Plastics and Elastomers 15406

Originally Published MPMN October 2006

PRODUCT UPDATE

Plastics and Elastomers

Laser welding and advances in polycarbonates may benefit medical device development

According to a study by The Freedonia Group Inc., spending for silicone products in the medical market will reach $270 million by 2010. “Silicone medical uses will benefit from heightened applications in areas such as implants, transdermal drug-delivery systems, tubing, and tissue fillers,” the study says. Other materials coming into wider use in the medical device industry include polycarbonate and copolymer blends.

Polycarbonates Find Applications in Medical Components, Packaging

Strength, toughness, rigidity, and resistance to rigorous sterilization conditions, plus its high clarity, are key factors in the increased use of polycarbonate in medical devices.

Polycarbonate resins can be injection molded, extruded, blow molded, or thermoformed. Products made with polycarbonate can be sterilized using EtO, gamma radiation, electron-beam radiation, and steam processes. Certain commercial grades of polycarbonates are certified to meet strict biocompatibility standards, such as ISO 10993-1. This is important for OEMs looking to make devices for use in tissue- or blood-contact applications. GE Plastics (Pittsfield, MA) developed its Lexan HPM polycarbonate resin with added hemocompatibility. Surgical tools previously made with stainless steel can be produced using Lexan HPM, such as an atrial depressor used in heart surgery.

When blended with other resins, such as ABS and polyester, polycarbonates can be used in medical instrument housings. The polyester adds chemical resistance to the housings, while high-flow properties come from the use of ABS. RTP Co. (Winona, MN) offers polycarbonate compounds for use in medical device housings and enclosures. Its 300-series compound incorporates light-diffusing technology to make semiopaque parts.

To further expand medical markets for polycarbonates, resin suppliers are bringing out new grades with enhanced properties, such as greater heat and radiation resistance, higher flow, the ability to self-release from molds, and greater resistance to lipids. Standard grades of polycarbonate for medical devices can be steam-autoclaved at temperatures up to 121°C. However, faster steam-autoclaving processes require materials to withstand even higher temperatures. To meet this demand, suppliers have introduced polycarbonate grades that can be autoclaved at temperatures as high as 134°C. While multiple autoclaving of polycarbonate devices is not generally recommended, some manufacturers now offer polycarbonate grades that are able to be autoclaved more than once.

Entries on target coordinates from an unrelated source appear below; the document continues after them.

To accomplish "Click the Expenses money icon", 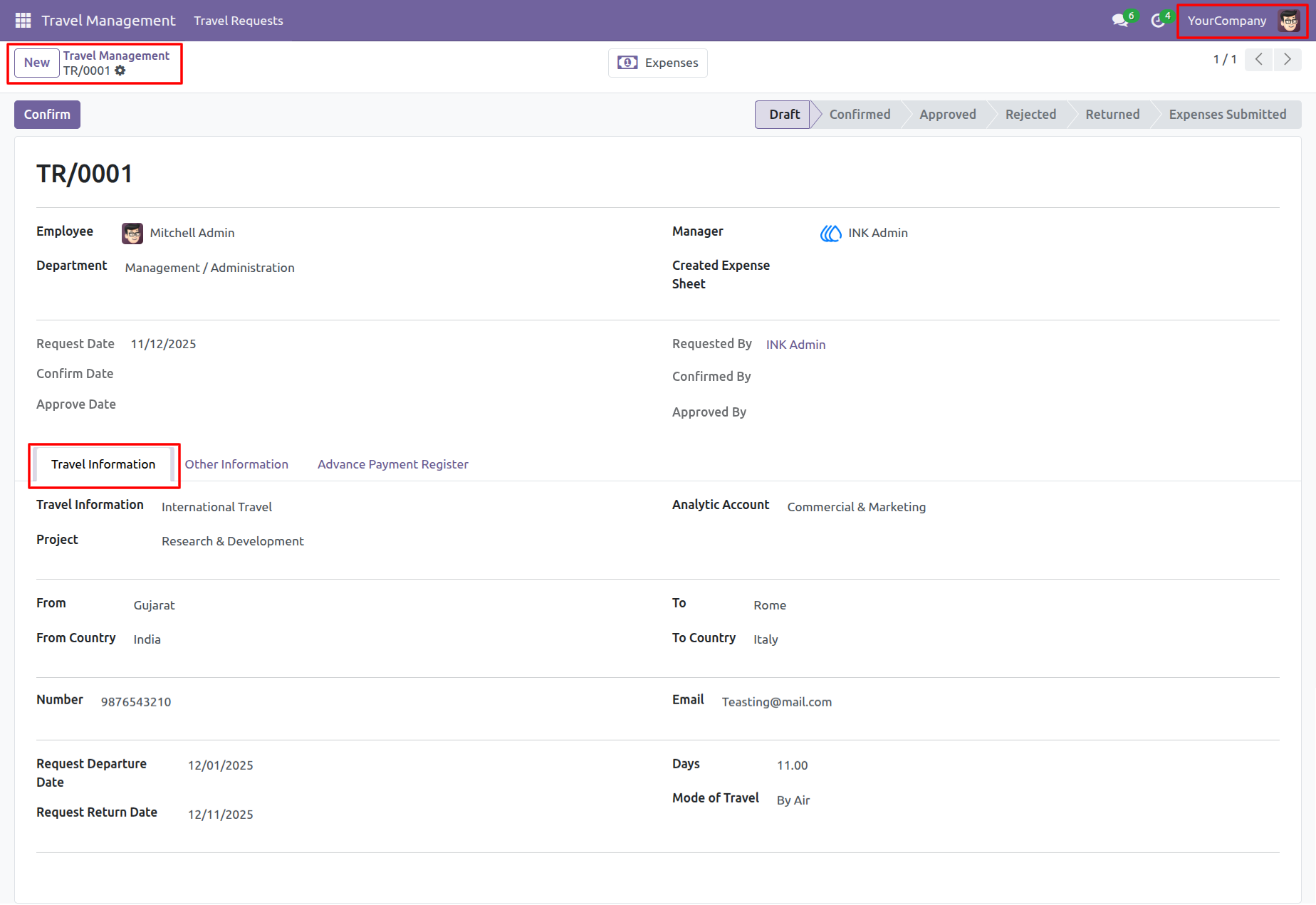I will click(x=627, y=63).

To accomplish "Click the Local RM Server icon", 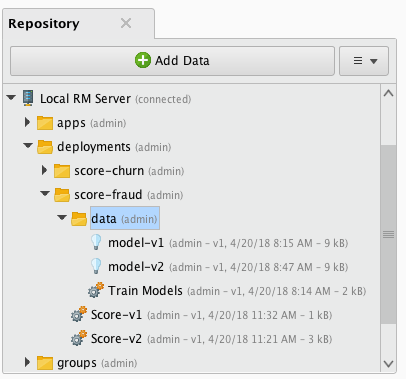I will [28, 98].
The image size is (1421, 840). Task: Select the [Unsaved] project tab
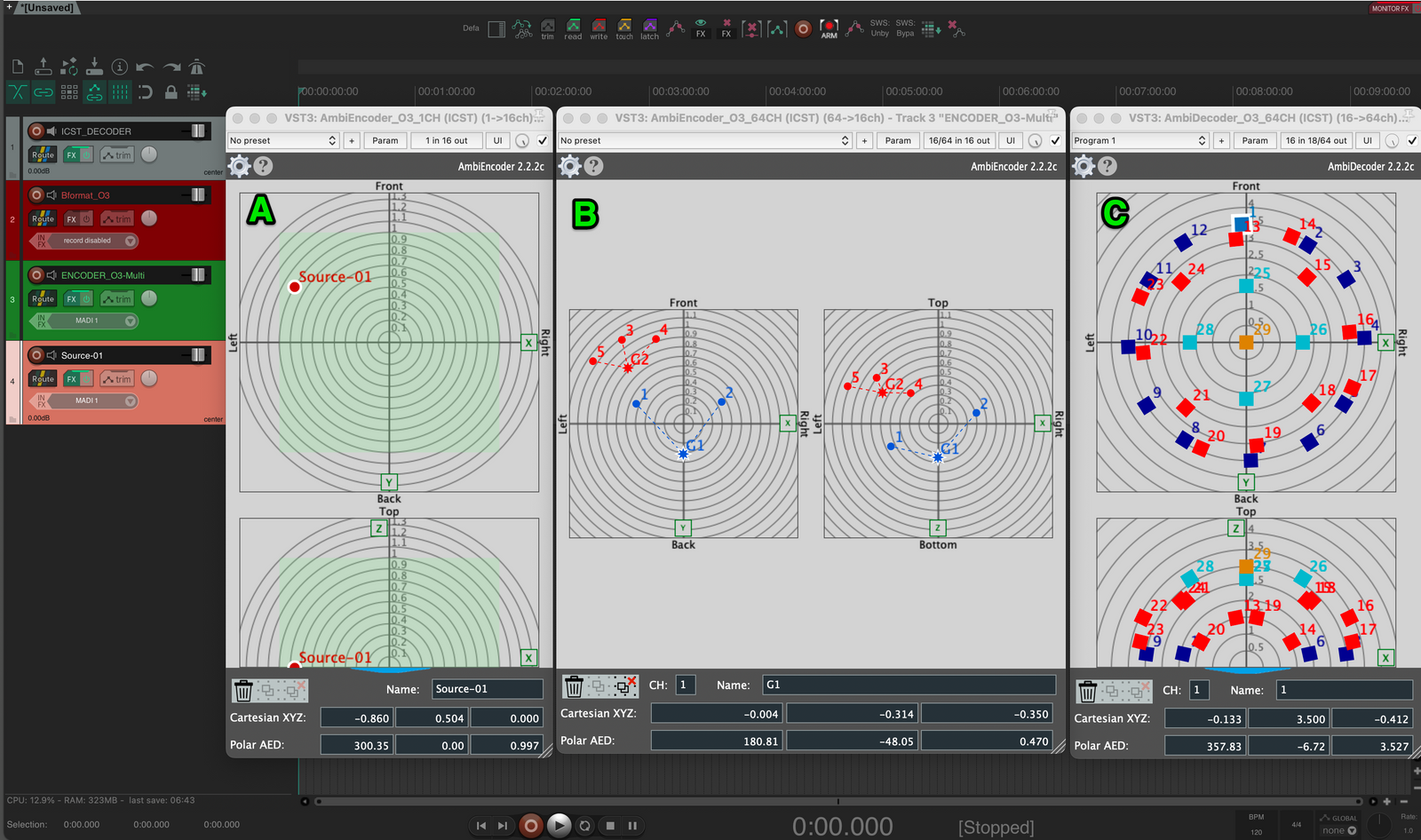click(48, 8)
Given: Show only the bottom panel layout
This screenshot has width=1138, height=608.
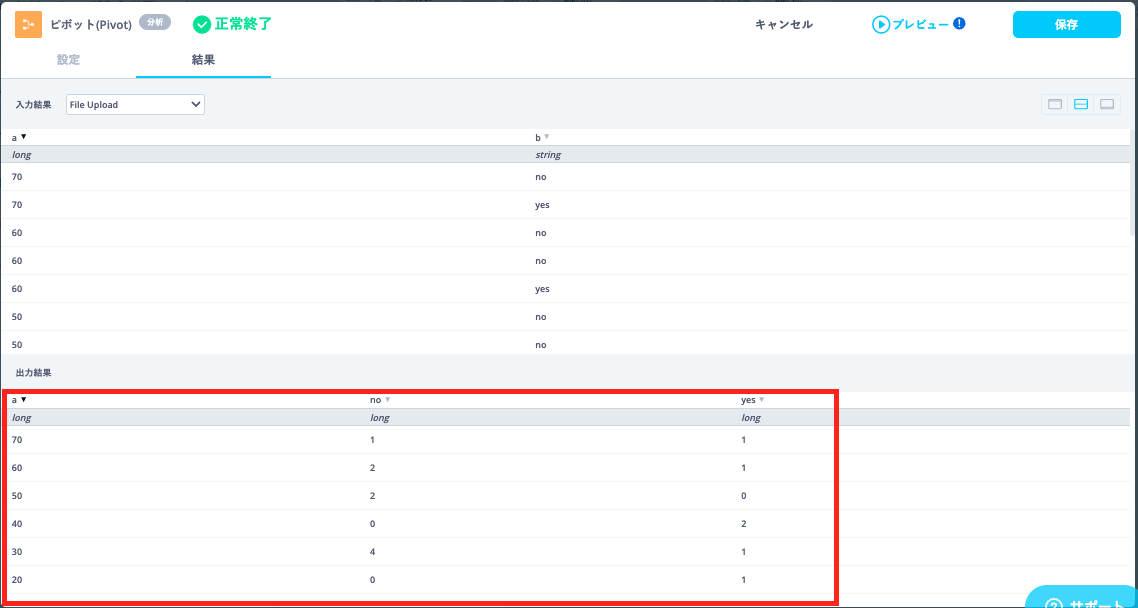Looking at the screenshot, I should coord(1107,104).
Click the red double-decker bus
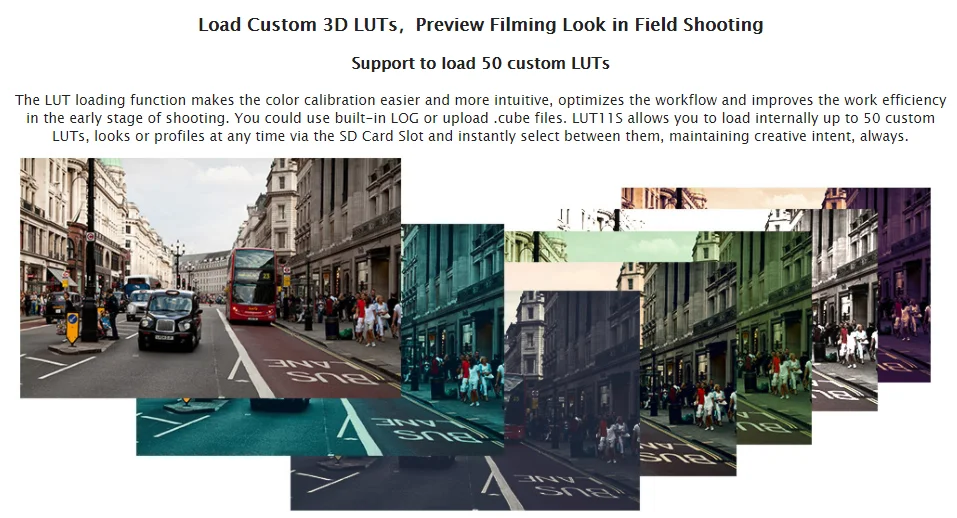Image resolution: width=957 pixels, height=518 pixels. point(251,286)
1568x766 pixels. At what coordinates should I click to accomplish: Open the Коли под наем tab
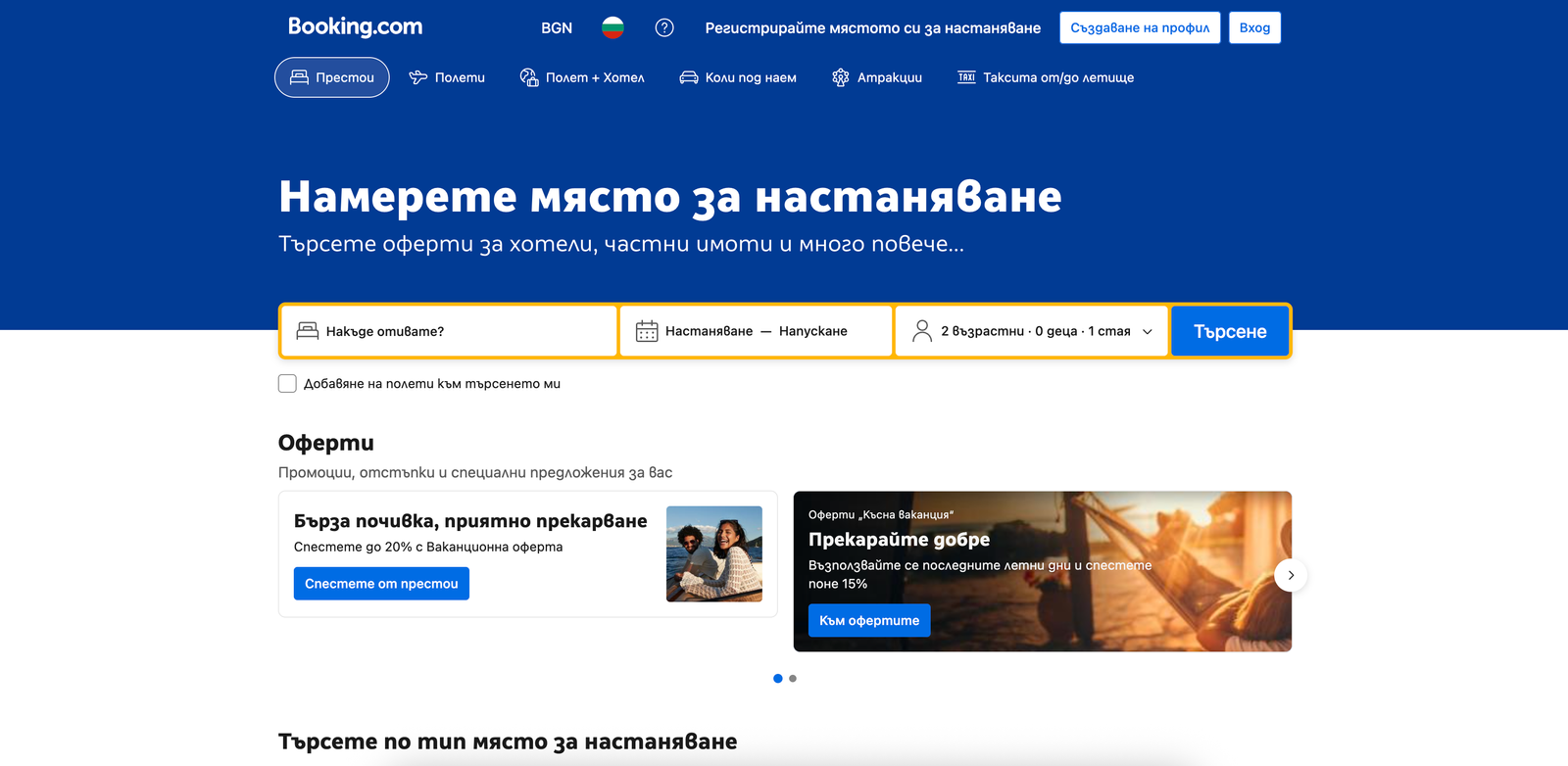click(x=738, y=77)
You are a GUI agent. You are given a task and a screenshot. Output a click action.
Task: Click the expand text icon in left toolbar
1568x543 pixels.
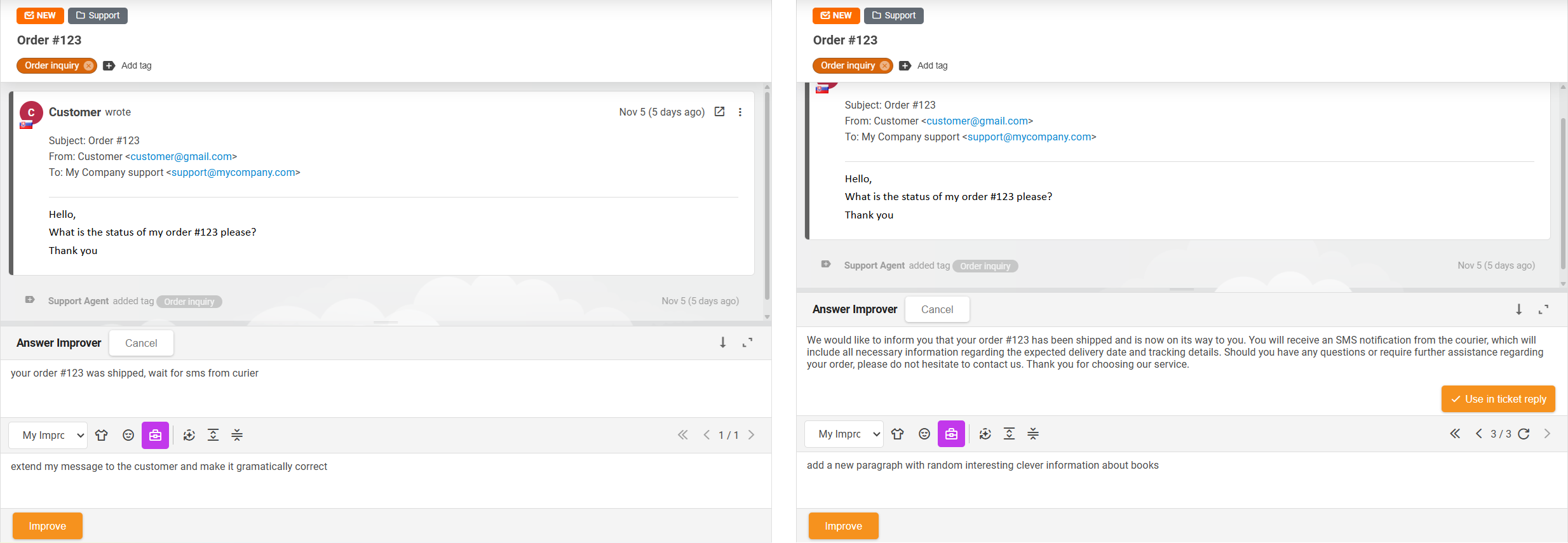click(x=213, y=435)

Polycarbonates do not become brittle when exposed to gamma rays and electron beams used in radiation sterilization. However, polycarbonates do tend to yellow upon exposure to radiation. To prevent discoloration, suppliers have included additives that absorb the radiation. The Zelux GS polycarbonate resin from Westlake Plastics Co. (Lenni, PA) incorporates the company’s color enhancement technology to reduce yellowing caused by gamma radiation. Another approach has been to market grades of polycarbonate that are inherently radiation stable and therefore do not require additives.

High-flow polycarbonate products have recently been unveiled for the medical market, with the aim of increasing the output by converters. Standard polycarbonate grades for medical molding have a melt-flow rate (MFR) in the 5–15 g/10-min range. The new grades have a MFR of 20–37 g/10 min. While high melt flow has traditionally been achieved with the use of additives, some of the newer polycarbonates exhibit enhanced flow without additives, relying instead on proprietary copolymer formulations.

Easy mold-release polycarbonate grades are also available. These products contain internal mold-release agents that make it unnecessary to spray release agents into the mold. Such agents can contaminate the molded part and must be regularly cleaned away, which extends production cycles and adds to costs. Lexan HPX, a copolymer polycarbonate, was developed by GE Plastics for use in applications that require increased melt flow and easy mold release.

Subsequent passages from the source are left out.